What I’m reading this morning:

  • US dollar screams to a 7 year high (Bloomberg)
  • Stocks: Top 10 High-Conviction and New-Money Purchases (Morningstar)
  • Soros lightens up his bet against the S&P 500 (MoneyBeat)
    …and he joins Icahn in a bet on PayPal (Business Insider) — [… one for Kim Butcher and Round Table followers]
  • Alphabet, Amazon Lead A.I. Charge as Machines Take Over, Says UBS (Barron’s)
  • CEO of Alerian Index admits that MLPs are sensitive to oil prices. So much for the “toll collector” fairy tale (ETF.com)
  • Investment banks’ revenue set to decline again in 2015 (Reuters) — probably explains down draft in stock prices of asset managers
  • Home Depot continues to crush it. Another flawless quarter. (Business Insider)
  • Cliff Asness: Good investing is not about genius, it’s about fortitude (Business Insider)
  • Retailers hate those new credit card chips (New York Times)
  • Children born today will most likely live on average to their late 80’s (Upshot) — … one of our favorite themes

Fun With Dashboards: M&A (Walgreens)

Does Walgreen (WBA) Acquisition of Rite-Aid (RAD) Justify The Stock Price?

Merger & Acquisition Dashboard Analysis. The dollar values entered (104 and 31) reflect the annual revenues (2015E) for the two companies. Walgreen is three times the size of Rite-Aid. The key figures are (1) the return forecast (PAR) for Rite-Aid which suggests that WBA is not over paying for RAD. (2) It is normal and customary for a company to pay a price that delivers a sub-zero return forecast, or PAR (Projected Annual Return). In this case, 7-8% is a pretty good deal for WBA. (They’ll have considerable restructuring and store portfolio management to do in the wake of the deal) (3) The other consideration is the relatively weak quality ranking, financial strength and EPS stability of the long-suffering RAD. The combination here is simple weighted-average math.
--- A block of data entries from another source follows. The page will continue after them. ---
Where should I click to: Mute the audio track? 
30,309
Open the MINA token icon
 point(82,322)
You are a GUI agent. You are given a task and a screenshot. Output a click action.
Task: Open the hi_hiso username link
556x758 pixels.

The more elusive answer is whether Walgreen can transfer culture and operating performance to the new assets.

We often are asked about merger & acquisition analysis. It really does boil down to the return forecast (at the offered price) as to whether the price is too high. Many, many transactions feature situations where the PAR for the acquired company is -10% or -5% and this is particularly true for technology sector mergers. And yes, Virginia, this overpaying in the guise of “synergies” is the root of the good will that ends on company financial statements.

Is Walgreen overvalued? At a PAR of 9-10%, “They” don’t think so. (Remember our return forecast is based on analyst consensus and sources like Value Line, Morningstar, S&P, etc.)

When you pick up the morning newspaper and read that the Rite-Aid stock price is trading at a 50% premium to yesterday’s close and that “the deal is clearly a favorable transaction” — ignore that. The only thing that matters is the long-term return forecast based on the new stock price. A comparison to yesterday’s stock price for anything is uninformative.

The management team at Walgreen is experienced and effective. It will be interesting to watch them make decisions, shedding stores and optimizing the portfolio — and preventing the combined company from falling to the average quality, financial strength and avoiding EPS disruptions as they tackle the challenge. We’ll check back in a couple of years from now to see how they’re doing.